Sedacca, the forty-eight-year-old president of Atlantic Advisors, a $3.5 billion investment management company and hedge fund, had been watching his Bloomberg screens on a daily basis as the cost of insuring the short-term obligations — known in Wall Street argot as "credit default swaps" — of both Lehman and Bear Stearns had increased steadily since the summer of 2007 and then more rapidly in February 2008. Now he was calling the end of the credit party that had been raging on Wall Street for six years. "I've been talking about it for years," Sedacca said later. "But I started to notice it that fall. Because if you think about it, if you have all this nuclear waste on your balance sheet, what are you supposed to do? You're supposed to cut your dividends, you're supposed to raise equity, and you're supposed to shrink your balance sheet. And they did just the opposite. They took on more leverage. Lehman went from twenty-five to thirty-five times leveraged in one year. And then they announce a big stock buyback at $65 a share and they sell stock at $38 a share. I mean, they don't know what they're doing. And yet they get rewarded for doing that. It makes me sick."

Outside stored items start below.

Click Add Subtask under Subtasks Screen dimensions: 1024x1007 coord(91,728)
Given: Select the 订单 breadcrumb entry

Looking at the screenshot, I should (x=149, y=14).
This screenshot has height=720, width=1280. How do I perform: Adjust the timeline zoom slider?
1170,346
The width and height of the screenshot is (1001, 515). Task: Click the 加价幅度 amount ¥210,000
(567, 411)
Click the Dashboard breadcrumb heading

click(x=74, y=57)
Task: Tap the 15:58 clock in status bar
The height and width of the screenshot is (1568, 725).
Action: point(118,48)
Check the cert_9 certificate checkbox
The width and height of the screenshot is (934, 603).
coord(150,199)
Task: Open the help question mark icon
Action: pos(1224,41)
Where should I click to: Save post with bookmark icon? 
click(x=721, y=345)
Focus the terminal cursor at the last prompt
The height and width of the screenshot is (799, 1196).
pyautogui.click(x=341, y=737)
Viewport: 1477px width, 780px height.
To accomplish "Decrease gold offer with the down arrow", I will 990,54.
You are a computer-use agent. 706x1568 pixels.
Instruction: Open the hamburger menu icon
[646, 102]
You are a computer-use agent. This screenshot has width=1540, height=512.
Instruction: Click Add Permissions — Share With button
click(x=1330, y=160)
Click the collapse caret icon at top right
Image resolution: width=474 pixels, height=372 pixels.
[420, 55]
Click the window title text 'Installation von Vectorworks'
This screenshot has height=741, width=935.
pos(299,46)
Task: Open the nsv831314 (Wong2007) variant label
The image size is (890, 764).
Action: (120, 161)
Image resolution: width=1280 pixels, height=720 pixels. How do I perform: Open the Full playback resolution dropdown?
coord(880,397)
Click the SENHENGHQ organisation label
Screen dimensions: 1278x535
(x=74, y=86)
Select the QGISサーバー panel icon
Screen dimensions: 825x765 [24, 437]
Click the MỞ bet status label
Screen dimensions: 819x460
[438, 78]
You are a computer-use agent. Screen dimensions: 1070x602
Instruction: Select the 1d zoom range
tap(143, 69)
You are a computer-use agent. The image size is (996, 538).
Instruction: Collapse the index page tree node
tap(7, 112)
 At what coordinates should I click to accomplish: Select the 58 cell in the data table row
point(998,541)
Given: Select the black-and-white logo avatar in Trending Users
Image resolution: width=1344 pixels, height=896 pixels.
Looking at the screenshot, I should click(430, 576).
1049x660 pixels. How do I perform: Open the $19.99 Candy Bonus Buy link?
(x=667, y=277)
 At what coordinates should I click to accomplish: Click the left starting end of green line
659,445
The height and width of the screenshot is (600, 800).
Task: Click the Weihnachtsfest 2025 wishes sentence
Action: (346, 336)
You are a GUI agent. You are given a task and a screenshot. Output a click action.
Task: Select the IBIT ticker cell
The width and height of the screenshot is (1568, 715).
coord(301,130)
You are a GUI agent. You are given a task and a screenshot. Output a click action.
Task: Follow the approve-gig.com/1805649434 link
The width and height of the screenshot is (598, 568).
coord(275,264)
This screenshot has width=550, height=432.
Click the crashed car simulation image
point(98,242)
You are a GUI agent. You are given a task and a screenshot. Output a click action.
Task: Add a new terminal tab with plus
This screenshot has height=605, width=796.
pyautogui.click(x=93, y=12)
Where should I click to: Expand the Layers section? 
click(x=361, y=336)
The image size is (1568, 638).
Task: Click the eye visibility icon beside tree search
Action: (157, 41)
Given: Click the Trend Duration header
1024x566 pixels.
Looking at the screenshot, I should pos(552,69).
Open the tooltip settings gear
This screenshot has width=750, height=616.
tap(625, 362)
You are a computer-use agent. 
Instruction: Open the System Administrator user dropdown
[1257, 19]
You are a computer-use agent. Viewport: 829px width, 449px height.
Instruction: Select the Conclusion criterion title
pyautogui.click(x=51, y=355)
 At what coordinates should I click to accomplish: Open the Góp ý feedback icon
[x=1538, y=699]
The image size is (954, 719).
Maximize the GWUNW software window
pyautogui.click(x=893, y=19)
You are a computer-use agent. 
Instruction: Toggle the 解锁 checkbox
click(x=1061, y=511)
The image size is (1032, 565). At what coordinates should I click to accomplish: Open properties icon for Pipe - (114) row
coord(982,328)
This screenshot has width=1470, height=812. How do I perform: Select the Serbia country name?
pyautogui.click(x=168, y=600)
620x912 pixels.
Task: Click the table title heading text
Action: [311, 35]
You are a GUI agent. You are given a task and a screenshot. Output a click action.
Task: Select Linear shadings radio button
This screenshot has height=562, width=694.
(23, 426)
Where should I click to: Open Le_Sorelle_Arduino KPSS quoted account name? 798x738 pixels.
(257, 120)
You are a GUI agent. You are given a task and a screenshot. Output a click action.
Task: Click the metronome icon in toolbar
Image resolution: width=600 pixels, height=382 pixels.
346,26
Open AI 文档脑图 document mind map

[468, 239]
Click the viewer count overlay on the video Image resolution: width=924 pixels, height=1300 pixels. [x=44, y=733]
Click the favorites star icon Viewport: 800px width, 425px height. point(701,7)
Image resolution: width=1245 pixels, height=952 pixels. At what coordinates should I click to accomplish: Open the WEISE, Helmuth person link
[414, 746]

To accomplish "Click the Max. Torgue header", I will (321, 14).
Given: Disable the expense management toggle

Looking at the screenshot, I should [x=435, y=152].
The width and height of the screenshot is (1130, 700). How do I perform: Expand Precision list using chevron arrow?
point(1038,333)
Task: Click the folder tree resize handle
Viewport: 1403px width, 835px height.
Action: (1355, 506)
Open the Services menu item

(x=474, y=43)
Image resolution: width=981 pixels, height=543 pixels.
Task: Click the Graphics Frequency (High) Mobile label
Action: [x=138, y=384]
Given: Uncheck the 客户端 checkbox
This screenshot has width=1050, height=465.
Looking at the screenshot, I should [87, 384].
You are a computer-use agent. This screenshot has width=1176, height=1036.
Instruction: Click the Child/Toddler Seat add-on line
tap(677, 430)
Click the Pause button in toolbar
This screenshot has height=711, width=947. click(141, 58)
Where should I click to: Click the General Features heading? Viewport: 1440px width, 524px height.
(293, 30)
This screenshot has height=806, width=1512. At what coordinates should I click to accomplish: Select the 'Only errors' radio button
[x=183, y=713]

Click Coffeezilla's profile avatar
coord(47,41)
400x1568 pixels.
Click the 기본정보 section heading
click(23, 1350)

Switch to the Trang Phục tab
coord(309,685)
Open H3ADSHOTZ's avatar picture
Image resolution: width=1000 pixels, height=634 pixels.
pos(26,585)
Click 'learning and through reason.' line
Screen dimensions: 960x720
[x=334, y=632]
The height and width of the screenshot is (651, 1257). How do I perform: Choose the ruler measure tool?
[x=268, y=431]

Sedacca had witnessed firsthand a few blowups in his day. He worked at the investment bank Drexel Burnham Lambert — the former home of junk-bond king Michael Milken — when it was liquidated in 1990 and lost virtually overnight the stock he had in the firm as it plunged from $110 per share to zero (Drexel was a private company but the stock had been valued for internal purposes). "It was enough that it stunned," he explained. "It was more than a twenty-nine-year-old would want to lose." Many of his Drexel colleagues had taken out loans from Citibank to buy the Drexel stock and were left with their bank loans and worthless stock. "I know people with millions and millions of dollars of debt and the stock was at zero," he said. They either paid off the loans or declared personal bankruptcy. "That's what happens when everyone turns off your funding," he added.
He then moved on to Kidder Peabody and watched that 130-year-old firm disintegrate, too. As a result of these experiences and those at other Wall Street firms, he had developed a healthy skepticism of both debt and the ways of Wall Street. Starting in the summer of 2007, he began to feel certain that the mountain of debt building across many sectors of the American economy would not come to a good end. He started betting against credit. "I've watched enough screens long enough to know something was wrong," he said.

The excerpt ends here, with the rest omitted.